THINGS TO DO:
1 - Answer these questions using the article about women's saddle pain in cycling:
(a) What job does Phil Burt hold?
(b) After which event did solving women's saddle pain become a priority?
(c) What did the team at one point ask whether they should buy for the women riders?
2 - List every distinct proper name (person, organization, or event) in the article about women's saddle pain, one per line.
3 - Resume the article about women's saddle pain in cycling from its last sentence.

DOCUMENT TEXT:
****
Solving women’s saddle pain became a priority after the London 2012 Olympics as Team GB continued to seek further marginal gains.How do you tell a gold medal winning cyclist she needs to stop getting bikini waxes? “It was a tricky one to broach, ” admits Phil Burt, British Cycling’s long-time physiotherapist. “But we knew that we had to try to persuade the girls to stop shaving and waxing if we were going to sort out the saddle pain we knew all of them were suffering with. At one point we were saying: ‘Should we be buying the girls beard-trimmers?’”

The realisation that the modern obsession with intimate hair removal was almost certainly exacerbating saddle problems among the world’s most successful female cyclists was just one discovery in British Cycling’s latest quest to be the best.
****
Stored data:
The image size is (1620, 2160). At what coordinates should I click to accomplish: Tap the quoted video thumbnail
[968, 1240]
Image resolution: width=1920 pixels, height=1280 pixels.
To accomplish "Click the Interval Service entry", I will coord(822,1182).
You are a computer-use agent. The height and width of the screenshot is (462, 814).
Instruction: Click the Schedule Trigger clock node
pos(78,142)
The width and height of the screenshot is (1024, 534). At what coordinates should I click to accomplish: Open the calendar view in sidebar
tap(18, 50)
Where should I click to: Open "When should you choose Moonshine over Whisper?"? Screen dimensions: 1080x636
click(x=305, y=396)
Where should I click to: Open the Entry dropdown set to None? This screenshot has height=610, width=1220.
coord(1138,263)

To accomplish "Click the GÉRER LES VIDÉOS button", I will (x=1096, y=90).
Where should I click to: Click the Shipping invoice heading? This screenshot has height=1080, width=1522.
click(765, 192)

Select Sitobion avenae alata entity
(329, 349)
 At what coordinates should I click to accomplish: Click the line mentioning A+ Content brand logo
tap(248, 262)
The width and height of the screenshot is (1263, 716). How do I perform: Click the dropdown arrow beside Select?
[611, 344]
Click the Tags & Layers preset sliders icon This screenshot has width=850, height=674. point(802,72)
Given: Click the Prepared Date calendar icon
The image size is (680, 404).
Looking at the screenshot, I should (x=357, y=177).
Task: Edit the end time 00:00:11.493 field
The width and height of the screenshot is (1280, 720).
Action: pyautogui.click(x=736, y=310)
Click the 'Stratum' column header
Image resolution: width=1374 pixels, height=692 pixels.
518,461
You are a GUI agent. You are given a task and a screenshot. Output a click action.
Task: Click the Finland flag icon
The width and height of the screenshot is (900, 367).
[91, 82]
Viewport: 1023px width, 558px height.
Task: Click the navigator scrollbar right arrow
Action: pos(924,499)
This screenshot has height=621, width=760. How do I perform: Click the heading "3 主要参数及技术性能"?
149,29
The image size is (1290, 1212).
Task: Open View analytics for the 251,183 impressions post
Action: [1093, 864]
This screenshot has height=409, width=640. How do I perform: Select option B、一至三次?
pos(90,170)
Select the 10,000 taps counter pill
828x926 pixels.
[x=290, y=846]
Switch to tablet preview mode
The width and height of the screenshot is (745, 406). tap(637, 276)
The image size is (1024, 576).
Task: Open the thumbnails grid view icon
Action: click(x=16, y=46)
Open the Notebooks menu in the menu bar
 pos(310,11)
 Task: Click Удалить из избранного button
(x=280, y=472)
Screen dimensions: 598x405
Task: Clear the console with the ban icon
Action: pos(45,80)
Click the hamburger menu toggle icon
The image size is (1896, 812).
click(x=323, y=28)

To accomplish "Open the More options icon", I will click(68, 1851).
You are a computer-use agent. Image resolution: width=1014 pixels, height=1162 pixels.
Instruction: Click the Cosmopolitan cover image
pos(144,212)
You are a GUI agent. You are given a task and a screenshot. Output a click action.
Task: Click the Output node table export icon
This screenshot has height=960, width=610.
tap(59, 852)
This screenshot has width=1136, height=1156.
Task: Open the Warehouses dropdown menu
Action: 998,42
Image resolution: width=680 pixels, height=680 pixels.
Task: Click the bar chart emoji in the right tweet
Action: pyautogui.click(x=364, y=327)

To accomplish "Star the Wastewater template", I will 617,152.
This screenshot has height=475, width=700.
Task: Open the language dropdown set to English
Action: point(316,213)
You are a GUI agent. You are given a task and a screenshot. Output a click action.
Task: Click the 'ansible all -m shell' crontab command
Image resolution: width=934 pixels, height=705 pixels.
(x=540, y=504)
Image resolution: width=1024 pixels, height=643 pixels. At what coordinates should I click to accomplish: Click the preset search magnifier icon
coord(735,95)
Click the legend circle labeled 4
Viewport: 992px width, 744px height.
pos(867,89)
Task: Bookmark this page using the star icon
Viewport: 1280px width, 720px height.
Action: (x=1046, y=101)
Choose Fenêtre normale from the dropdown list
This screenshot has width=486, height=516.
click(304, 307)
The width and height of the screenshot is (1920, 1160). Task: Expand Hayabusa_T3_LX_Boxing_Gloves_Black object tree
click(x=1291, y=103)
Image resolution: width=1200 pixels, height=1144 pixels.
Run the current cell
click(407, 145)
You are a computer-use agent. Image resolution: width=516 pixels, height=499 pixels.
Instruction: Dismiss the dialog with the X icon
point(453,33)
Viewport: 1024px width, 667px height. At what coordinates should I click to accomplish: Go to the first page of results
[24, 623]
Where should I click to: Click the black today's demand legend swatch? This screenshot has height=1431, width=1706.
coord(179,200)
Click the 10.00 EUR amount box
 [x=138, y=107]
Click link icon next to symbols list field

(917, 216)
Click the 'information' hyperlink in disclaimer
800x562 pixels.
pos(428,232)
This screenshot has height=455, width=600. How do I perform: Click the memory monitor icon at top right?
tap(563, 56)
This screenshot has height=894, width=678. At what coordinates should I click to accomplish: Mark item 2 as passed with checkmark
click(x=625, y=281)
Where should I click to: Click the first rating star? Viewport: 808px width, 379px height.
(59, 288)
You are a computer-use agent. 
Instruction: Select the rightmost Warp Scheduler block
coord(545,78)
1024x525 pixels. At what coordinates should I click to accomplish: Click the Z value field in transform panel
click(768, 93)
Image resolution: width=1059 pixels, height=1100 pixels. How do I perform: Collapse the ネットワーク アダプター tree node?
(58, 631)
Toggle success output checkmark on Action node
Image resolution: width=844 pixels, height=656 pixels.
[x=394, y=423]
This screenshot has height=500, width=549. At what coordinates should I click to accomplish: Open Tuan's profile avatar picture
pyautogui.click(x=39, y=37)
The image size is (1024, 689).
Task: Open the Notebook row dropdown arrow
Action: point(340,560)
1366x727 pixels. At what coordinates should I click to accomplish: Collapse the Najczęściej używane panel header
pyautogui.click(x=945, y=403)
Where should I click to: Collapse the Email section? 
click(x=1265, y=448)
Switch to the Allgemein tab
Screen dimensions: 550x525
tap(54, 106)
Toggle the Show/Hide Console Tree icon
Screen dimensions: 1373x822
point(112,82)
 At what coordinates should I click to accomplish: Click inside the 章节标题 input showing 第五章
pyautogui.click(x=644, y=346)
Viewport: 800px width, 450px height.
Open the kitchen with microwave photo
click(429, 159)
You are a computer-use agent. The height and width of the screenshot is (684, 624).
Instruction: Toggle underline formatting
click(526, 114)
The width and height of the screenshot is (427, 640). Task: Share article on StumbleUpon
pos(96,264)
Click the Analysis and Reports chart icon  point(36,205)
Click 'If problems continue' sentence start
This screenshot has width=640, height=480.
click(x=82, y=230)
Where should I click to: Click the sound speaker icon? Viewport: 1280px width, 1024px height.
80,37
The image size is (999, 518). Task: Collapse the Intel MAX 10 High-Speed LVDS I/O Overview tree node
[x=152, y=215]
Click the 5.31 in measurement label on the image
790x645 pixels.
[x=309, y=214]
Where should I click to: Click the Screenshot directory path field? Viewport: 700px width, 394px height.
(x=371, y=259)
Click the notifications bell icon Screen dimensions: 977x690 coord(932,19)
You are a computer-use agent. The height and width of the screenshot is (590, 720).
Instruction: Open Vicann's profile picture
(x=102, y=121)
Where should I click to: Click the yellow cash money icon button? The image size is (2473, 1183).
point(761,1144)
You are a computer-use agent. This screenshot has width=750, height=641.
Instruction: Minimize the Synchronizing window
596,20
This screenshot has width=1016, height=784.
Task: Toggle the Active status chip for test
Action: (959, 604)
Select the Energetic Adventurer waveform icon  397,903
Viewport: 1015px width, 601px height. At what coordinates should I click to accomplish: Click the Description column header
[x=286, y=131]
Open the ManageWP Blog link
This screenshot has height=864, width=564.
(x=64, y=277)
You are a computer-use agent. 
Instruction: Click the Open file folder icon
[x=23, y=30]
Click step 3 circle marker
****
WRITTEN ANSWERS:
1 -
(a) British Cycling's long-time physiotherapist
(b) The London 2012 Olympics
(c) Beard-trimmers

2 -
London 2012 Olympics
Team GB
Phil Burt
British Cycling

3 -
After London 2012, when Team GB won seven of the nine gold medals available in the velodrome, some wondered how the squad could improve further. A 10-year obsession with marginal gains – incremental improvements brought about by tiny tweaks that added up to serious competitive gains – appeared to have left few stones unturned. The squad already had the best bikes, the best kit, the most aerodynamic helmets. So what next?

Halfway through the following Olympic cycle, Burt, along with the team doctor, Richard Freeman, came across their next marginal gain: solving women’s saddle pain.

An increasing number of female riders, professional and amateur, were resorting to surgery to correct vulval disfigurement. It was well known that one other national squad was regularly prescribing its riders Emla cream, a local anaesthetic, to soothe chronic pain.

Plus Victoria Pendleton had struggled so much to find the right saddle in the run-up to 2012 that British Cycling’s so-called “secret squirrel club” of techies designed her a bespoke model, made out of the same silicone used in breast implants.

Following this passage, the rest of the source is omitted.